# Selection start

0

While reading a text log file(postfix logs), I need to check certain patterns to partition the line / split the line to store the values of the attributes in each line of the text log file. Hence use regular expression 're.search' method as follows:

                if (re.search(' ms\n$', line)):
                    line2 += line.partition('...')[2].split('\n')[0]
                    break

Is this code equivalent to:

                if ' ms\n' in line:
                    line2 += line.partition('...')[2].split('\n')[0]
                    break

Will the latter code improve the speed of execution of the python code? How can processing of the file be improved if there are many such pattern searches to be made and values updated in a postgres table everyday with increased speed. Each day we have around 300000 records to store , roughly read a text file of size 1474175681 bytes each day. This is currently taking 100% CPU and is not fast either. How can I optimise the code? Most of the code is just checking certain keywords in the file line and processing similar to above code.

user956424
  • 1,611
  • 2
  • 37
  • 67

2 Answers2

1

You should use line.endswith(' ms\n'), which is fully equivalent to re.search(' ms\n$', line) and much faster.

Armin Rigo
  • 12,048
  • 37
  • 48
1

The fastest code is code you do not execute. Rethink the problem workflow and avoid pulling text out of a database only to process it in python.

mattip
  • 2,360
  • 1
  • 13
  • 13

# Selection end

Short problem
According to the thread, which method is fully equivalent to the regular-expression search for a line ending in " ms" and much faster?

# Information supplied start

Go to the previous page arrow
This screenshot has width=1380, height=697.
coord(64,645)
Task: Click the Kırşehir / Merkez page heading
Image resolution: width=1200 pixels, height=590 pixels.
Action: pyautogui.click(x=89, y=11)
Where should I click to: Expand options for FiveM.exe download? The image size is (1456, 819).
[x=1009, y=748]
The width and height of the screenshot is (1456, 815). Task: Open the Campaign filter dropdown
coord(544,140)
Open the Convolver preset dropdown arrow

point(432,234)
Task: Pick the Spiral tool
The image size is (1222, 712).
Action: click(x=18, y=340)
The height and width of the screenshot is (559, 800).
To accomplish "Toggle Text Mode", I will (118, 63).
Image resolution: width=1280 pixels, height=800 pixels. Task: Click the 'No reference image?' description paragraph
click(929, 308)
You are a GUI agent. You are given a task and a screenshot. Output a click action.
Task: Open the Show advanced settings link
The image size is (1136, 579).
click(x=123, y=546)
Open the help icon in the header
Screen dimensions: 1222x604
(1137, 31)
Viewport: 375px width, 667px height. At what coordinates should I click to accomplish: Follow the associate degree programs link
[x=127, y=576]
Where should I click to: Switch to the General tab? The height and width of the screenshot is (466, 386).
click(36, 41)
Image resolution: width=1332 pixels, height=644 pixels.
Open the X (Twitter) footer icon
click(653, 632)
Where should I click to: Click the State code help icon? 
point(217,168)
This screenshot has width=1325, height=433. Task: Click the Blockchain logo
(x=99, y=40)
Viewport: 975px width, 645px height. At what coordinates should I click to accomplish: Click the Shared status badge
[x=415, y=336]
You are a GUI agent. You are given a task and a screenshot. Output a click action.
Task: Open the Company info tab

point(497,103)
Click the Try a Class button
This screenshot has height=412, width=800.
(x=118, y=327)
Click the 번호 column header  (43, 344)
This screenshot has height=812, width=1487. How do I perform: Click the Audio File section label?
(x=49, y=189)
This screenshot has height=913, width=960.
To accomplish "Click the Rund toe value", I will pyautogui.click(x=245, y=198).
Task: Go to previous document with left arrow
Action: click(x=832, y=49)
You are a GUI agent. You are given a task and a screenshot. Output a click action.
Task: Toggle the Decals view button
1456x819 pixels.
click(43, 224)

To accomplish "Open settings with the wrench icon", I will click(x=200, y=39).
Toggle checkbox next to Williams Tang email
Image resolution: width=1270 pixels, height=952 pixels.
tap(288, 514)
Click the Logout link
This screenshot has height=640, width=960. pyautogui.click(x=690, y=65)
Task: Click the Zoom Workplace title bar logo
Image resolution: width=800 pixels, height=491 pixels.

# Information supplied end

Response for this exercise
line.endswith(' ms\n')